Abstract LB-234: Development of HER2 targeted HSP90 inhibitors delivery system

Abstract

Abstract Heat shock protein 90 (HSP90) plays a crucial role in the survival and growth of cancer cells by improvement of the stability and activity of many signaling proteins such as Akt, Raf-1 and HER2/neu. HSP90 inhibitors (HSP90i) such as geldamanycin (GM), AUY922 and STA-9090 have been developed for inhibition of multiple signaling pathways that are initiated by HSP90. Although geldanamycin derivatives (GM) which is the first class of HSP90 inhibitors were disappointing in the initial clinical trials, these studies have shown promise in patients with HER2 positive cancers. To improve anticancer efficacy of HSP90i, HER2 targeted HSP90i delivery system (HER2-HBD) was constructed because of difficulty in chemical modification of HSP90i. HER2-HBD consist of HER2 scFv and HSP90i binding domain, was expressed from 293 cells. This system could incorporate HSP90i into recombinant antibody fusion protein based on biological binding affinity. HER2-HBD and HSP90i was spontaneously formed HER2-HBD/HSP90i complex. HER2-HBD/HSP90i complex specifically delivered HSP90i into HER2 positive cancer cell and reduced cancer cell growth in vitro and in vivo test. HER2-HBD recombinant system based on biological affinity between HSP90i and HBD was not required chemical reaction to conjugate antibody and drug.
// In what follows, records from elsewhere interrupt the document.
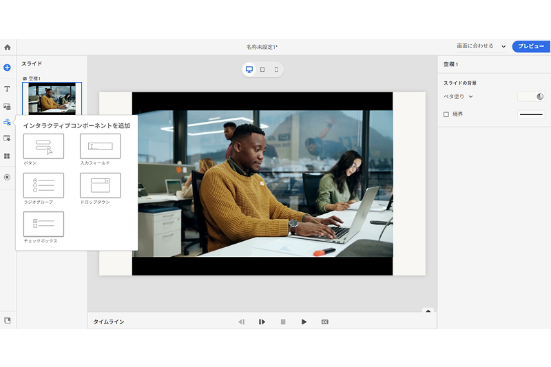Viewport: 551px width, 367px height.
Task: Switch to mobile phone device view
Action: pyautogui.click(x=276, y=70)
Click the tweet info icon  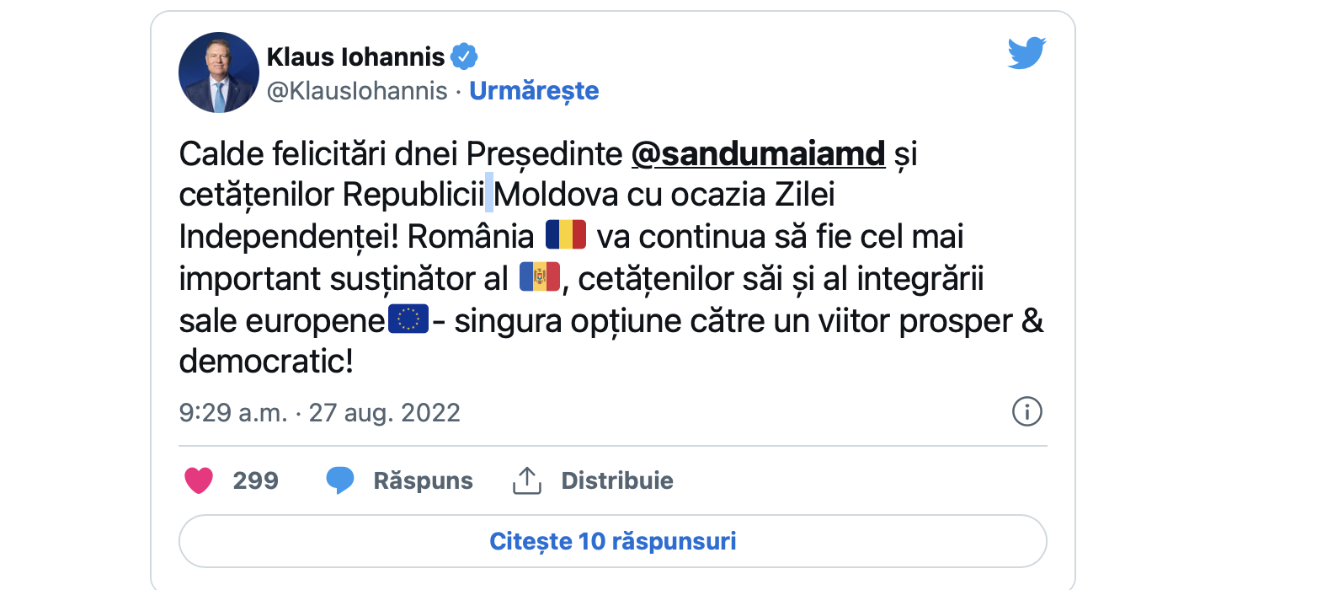pyautogui.click(x=1026, y=412)
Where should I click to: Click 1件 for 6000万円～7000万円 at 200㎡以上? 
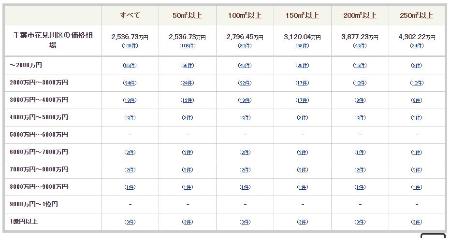(360, 153)

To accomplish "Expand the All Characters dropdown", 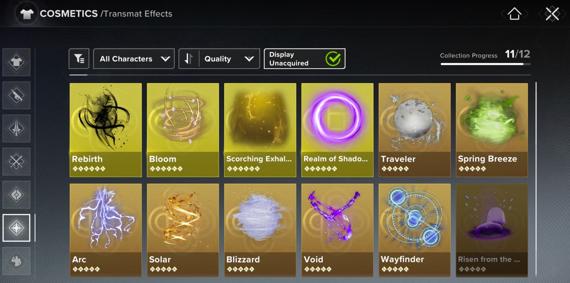I will tap(134, 59).
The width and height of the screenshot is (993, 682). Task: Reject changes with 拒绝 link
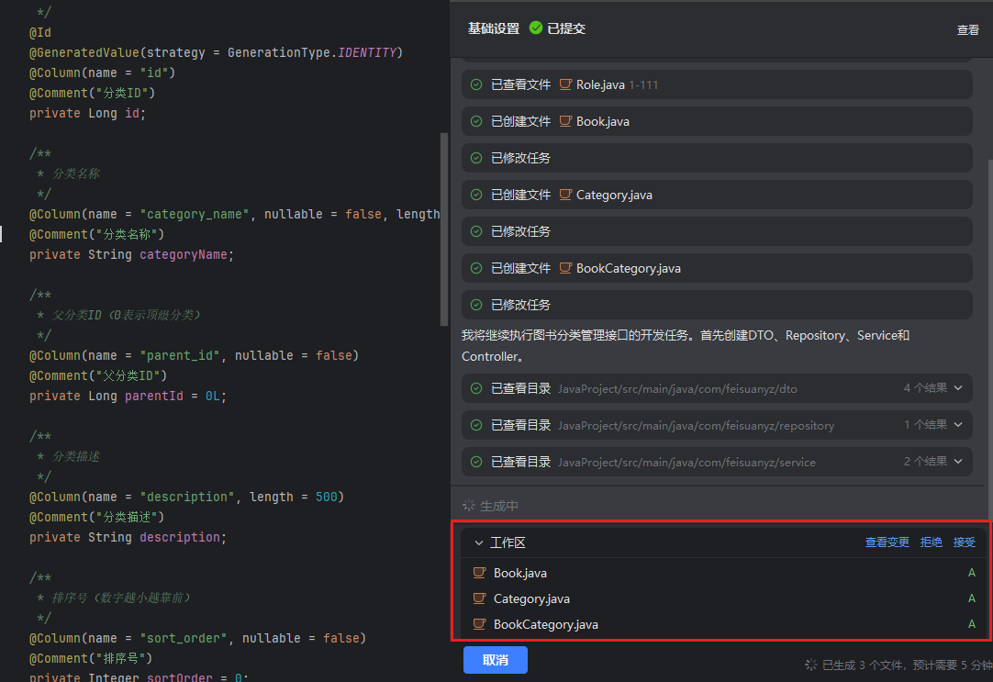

This system might be useful targeted delivery systems for HSP90i without tailored conjugation method to develop antibody-drug conjugate (ADC) and also applied to develop targeted delivery systems for biological inhibitor drugs. Citation Format: Kwangsuk Lim, Yudong Hong, Young-Wook Won. Development of HER2 targeted HSP90 inhibitors delivery system [abstract]. In: Proceedings of the Annual Meeting of the American Association for Cancer Research 2020; 2020 Apr 27-28 and Jun 22-24. Philadelphia (PA): AACR; Cancer Res 2020;80(16 Suppl):Abstract nr LB-234.